Children of older mothers are ‘more intelligent’

family law

Children born to older mothers do better on intelligence tests than those born to younger women.

Researchers from the London School of Economics (LSE) and the Max Planck Institute for Demographic Research (MPIDR) made this claim following their analysis of three British long-term studies: one from 1958, another from 1970 and one from 2001.

During each of these studies, children’s intelligence was tested when they were around ten or 11 years old. In 2001, those who were born to mothers between 35 and 39 years old scored higher than children whose mothers were between the ages of 25 and 29. Researchers noted that this was a significant shift, as the opposite was true in both the 1958 and 1970 studies.

The changing circumstances of older mothers could explain this reversal according to the research authors. Women who give birth later in life tend to have more advantages than their younger counterparts. They can be better educated, have an established professional career and be less likely to smoke during pregnancy. In the past this was not the case.

First-time mothers are also older now than they were in previous decades. As first born children receive more attention and resources from parents than their brothers and sisters they can develop an intellectual edge over them.
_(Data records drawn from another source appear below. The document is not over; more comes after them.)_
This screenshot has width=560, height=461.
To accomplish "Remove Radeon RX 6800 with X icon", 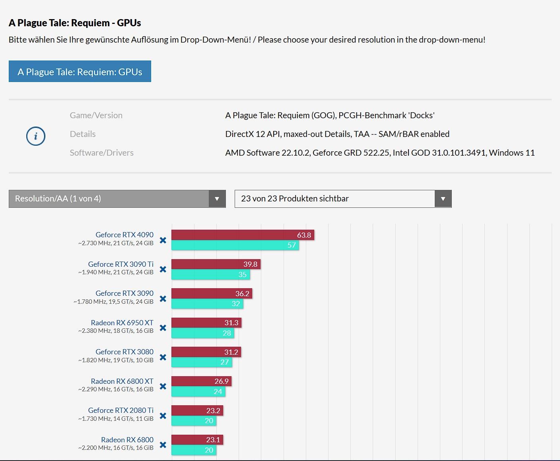I will pos(163,445).
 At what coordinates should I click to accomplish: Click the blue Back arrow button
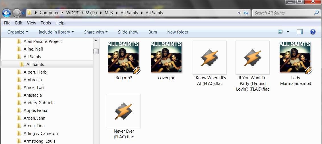(7, 13)
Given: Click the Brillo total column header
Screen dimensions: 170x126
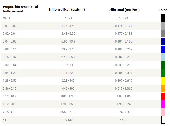Looking at the screenshot, I should click(x=123, y=10).
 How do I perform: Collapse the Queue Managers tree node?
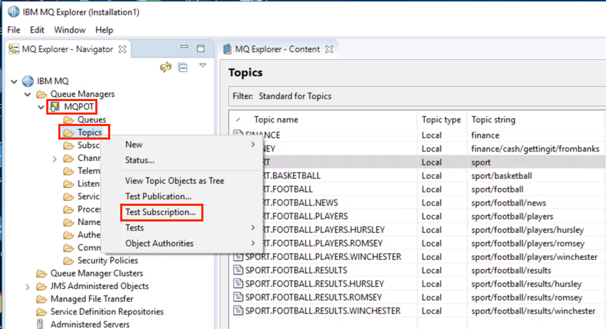click(28, 94)
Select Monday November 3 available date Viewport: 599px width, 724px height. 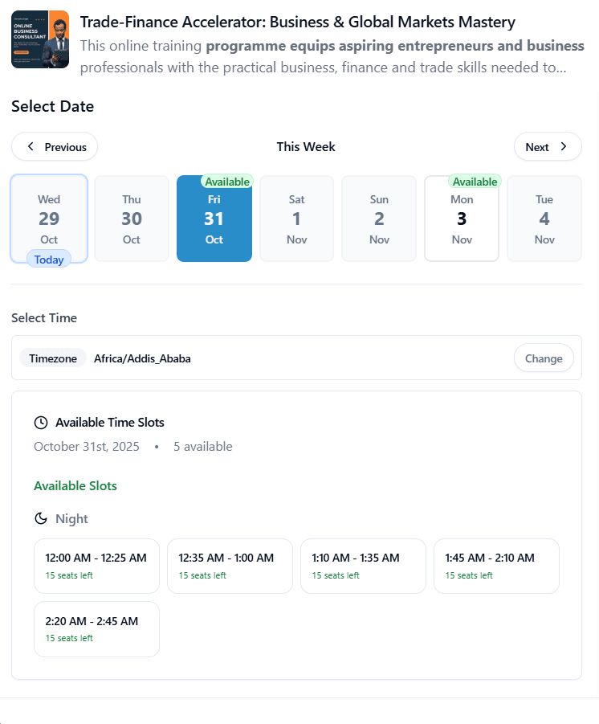[462, 219]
Older mothers in the past were usually having their third or fourth child, who would receive less focused parental attention.

Lead author Dr Alice Goisis of LSE said research like this was “essential to better understand how these children [of older mothers] are doing”, especially as “there has been a significant increase in the average age of women having their first child in industrialised countries” since the 1980s.

In November, the Office for National Statistics revealed that the majority of births in England and Wales now involve parents in their 30s.

The LSE/MPIDR study was published in the International Journal of Epidemiology.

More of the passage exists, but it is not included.